In terms of human-related factors, manatees suffer from watercraft injury or entanglement in fishing lines or nets. The slow-moving creatures are often hit by motorboats in crowded waters, leading to about 22-24% of all manatee deaths still being caused by water crafts despite the protection zones, according to Walsh.

A developing threat to manatees and other marine wildlife that is currently being researched is “emerging contaminants” which refers to commonly-used chemicals that are flushed into the water system. These chemicals are found in cosmetics, over-the-counter drugs and even hand soap. Research concerning how these chemicals harm marine life often is not well-received because of its wider implications on human health and modern consumerism.

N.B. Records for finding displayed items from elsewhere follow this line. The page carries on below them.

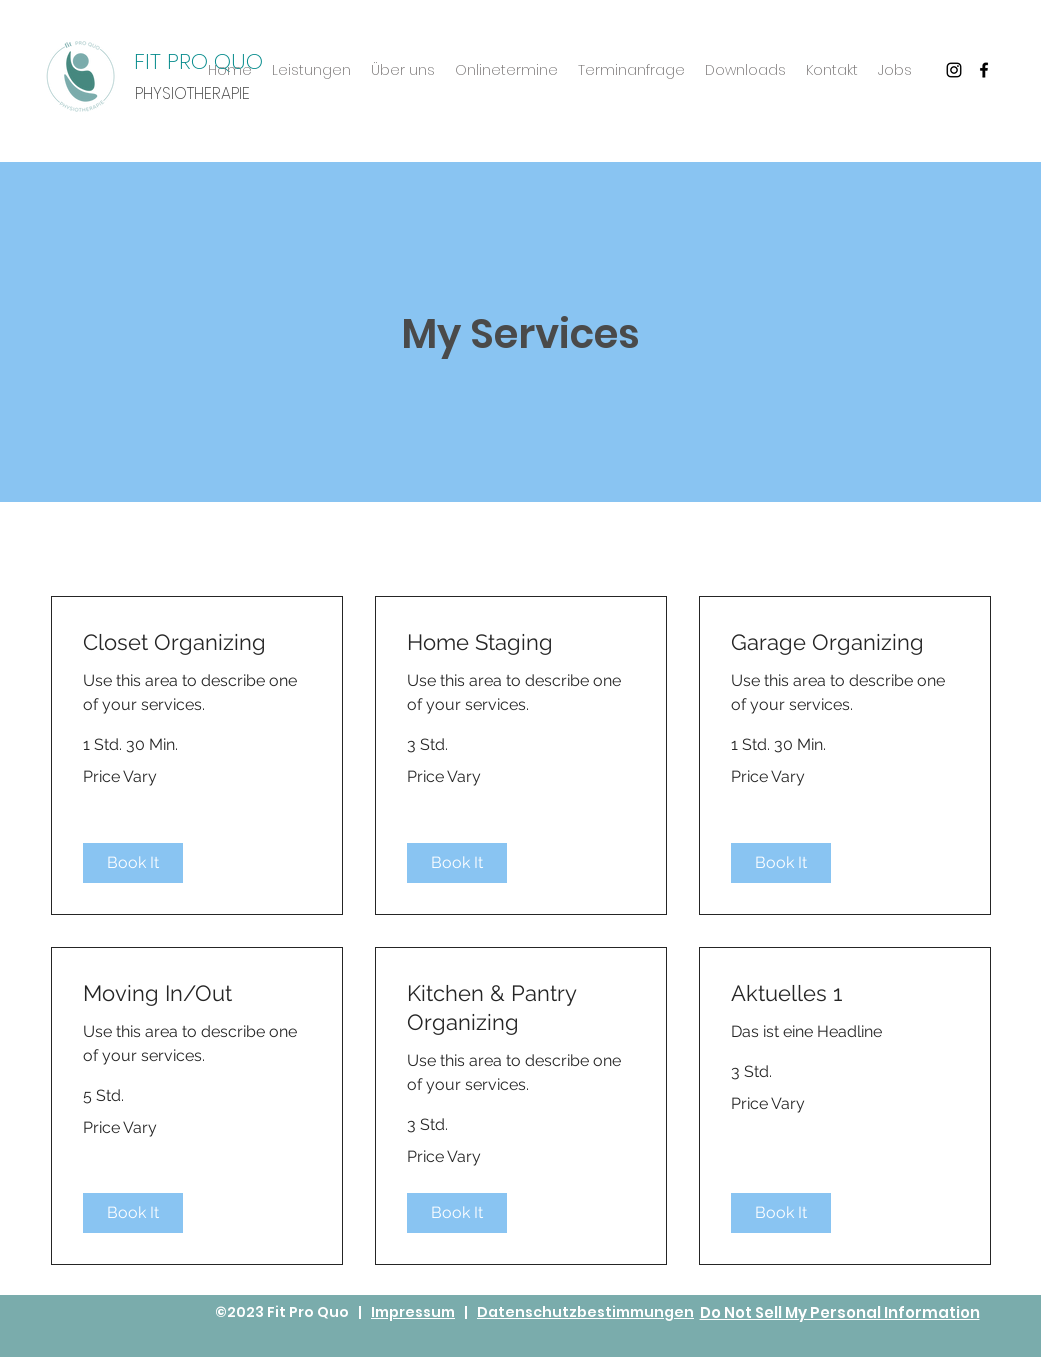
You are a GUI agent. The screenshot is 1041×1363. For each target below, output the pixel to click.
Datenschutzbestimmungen (585, 1312)
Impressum (413, 1312)
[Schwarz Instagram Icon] (954, 70)
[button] (133, 863)
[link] (197, 642)
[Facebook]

“There’s interesting perspectives we have to deal with in terms of doing what’s right for the environment, and for the animals, and for us that won’t necessarily be well-accepted,” Walsh said.

Coexisting For Conservation

Whoops and cheers rose from a dense ring of people in the middle of the festival. Lucky onlookers could catch a brief glimpse below a stranger’s arm of an Australian shepherd catapulting over her owner’s back to catch a frisbee in mid-air. The Disc-Connected K9 Frisbee Show started at the Manatee Festival 24 years ago, and its talented, rescued canines have risen in fame since then.

Volunteers from the Sorosis Club, Eagles Club and Friends of Blue Spring worked beneath tents emblazoned with their logos at the Manatee Festival. Fifth graders from Osteen Elementary school volunteered in a tent where they proudly showcased their Florida animal projects.

By hosting the Manatee Festival, Allebach aims to inspire members of the community, particularly the younger generation, to care about the natural world around them instead of being absorbed in a digital one.

“If you look at this fifth grade class, they get to learn about it, study about it –– it’s things they don’t see in video games and cartoons and eating chicken nuggets. It’s a totally different perspective,” he said. “We eat into the apathy by showing it off.”